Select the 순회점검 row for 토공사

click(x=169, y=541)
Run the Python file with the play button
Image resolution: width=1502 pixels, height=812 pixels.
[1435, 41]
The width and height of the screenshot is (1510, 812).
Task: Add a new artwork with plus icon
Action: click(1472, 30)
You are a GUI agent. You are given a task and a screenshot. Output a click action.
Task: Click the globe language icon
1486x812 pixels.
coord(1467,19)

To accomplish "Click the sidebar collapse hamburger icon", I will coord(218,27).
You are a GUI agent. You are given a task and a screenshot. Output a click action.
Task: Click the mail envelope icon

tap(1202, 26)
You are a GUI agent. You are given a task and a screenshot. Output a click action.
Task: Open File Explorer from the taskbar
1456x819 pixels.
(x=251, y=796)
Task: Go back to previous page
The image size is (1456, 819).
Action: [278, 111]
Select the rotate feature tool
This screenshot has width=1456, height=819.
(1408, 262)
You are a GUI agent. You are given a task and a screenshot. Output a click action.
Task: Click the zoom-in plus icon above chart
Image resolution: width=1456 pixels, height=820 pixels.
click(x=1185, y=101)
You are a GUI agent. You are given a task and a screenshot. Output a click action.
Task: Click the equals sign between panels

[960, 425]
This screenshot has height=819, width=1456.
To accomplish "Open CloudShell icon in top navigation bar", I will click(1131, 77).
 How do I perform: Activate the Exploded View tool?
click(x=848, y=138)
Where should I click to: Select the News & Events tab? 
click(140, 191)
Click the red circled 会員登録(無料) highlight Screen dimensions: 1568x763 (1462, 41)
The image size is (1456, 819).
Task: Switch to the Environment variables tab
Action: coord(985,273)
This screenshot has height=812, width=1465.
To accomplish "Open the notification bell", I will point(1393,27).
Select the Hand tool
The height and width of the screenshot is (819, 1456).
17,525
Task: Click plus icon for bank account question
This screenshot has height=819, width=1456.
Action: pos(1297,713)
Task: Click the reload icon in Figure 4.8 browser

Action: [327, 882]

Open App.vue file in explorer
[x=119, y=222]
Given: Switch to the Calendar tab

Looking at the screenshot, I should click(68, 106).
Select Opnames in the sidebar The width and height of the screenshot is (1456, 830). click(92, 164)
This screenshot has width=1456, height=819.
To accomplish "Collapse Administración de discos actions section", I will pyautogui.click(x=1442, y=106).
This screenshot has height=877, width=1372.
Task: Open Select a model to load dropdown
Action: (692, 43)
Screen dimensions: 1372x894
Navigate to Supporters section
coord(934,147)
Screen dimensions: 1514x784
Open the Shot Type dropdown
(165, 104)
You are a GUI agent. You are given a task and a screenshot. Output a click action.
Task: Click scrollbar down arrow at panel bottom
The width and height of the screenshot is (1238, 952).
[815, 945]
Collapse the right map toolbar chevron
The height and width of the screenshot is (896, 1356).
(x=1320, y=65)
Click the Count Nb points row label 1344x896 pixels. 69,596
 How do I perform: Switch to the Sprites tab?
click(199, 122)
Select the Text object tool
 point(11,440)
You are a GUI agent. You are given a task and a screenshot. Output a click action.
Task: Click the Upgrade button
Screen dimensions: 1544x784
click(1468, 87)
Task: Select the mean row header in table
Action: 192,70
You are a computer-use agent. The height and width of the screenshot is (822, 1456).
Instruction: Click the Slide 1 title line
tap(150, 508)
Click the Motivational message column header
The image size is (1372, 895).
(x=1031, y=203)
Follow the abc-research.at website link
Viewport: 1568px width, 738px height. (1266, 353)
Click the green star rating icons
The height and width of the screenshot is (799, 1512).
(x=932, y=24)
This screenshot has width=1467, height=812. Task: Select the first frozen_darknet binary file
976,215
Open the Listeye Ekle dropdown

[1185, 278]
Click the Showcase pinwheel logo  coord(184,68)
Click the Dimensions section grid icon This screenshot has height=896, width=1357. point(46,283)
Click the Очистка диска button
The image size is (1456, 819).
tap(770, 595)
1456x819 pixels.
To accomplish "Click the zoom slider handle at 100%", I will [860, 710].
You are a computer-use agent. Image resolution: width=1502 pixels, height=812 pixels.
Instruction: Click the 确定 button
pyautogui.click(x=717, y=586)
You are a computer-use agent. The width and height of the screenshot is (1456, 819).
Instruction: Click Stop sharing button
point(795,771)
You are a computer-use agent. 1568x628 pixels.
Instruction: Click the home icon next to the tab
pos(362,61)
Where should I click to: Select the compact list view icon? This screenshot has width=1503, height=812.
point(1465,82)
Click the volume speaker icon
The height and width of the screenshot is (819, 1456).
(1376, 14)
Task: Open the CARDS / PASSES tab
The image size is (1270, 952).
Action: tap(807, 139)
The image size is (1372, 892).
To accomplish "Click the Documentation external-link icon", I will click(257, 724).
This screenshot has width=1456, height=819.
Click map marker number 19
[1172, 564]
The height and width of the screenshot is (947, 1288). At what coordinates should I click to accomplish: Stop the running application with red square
☆ ☆ ☆
#### [What to produce]
Every line above that includes the string "sidebar" should be counted, and the answer should be that number only.

#### [Solution for this task]
2